::: Data to process :::
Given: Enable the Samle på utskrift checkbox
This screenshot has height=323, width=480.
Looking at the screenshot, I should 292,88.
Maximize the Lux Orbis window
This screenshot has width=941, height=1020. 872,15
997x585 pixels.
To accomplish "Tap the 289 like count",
:::
::: Data to process :::
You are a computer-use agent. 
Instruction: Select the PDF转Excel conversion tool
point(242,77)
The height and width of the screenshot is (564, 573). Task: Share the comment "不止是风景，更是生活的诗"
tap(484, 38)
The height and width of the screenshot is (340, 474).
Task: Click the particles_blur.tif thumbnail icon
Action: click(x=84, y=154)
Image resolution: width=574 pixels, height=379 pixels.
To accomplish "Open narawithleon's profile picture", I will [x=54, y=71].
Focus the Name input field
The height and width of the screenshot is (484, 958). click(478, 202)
:::
::: Data to process :::
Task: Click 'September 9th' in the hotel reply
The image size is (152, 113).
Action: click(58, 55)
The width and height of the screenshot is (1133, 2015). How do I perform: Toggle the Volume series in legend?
:::
◆ The task:
Print exactly the lines above, between the one holding "Given: Enable the Samle på utskrift checkbox" and the one holding "the 289 like", inclusive, and nothing besides.

◆ Output for this exercise:
Given: Enable the Samle på utskrift checkbox
This screenshot has height=323, width=480.
Looking at the screenshot, I should 292,88.
Maximize the Lux Orbis window
This screenshot has width=941, height=1020. 872,15
997x585 pixels.
To accomplish "Tap the 289 like count",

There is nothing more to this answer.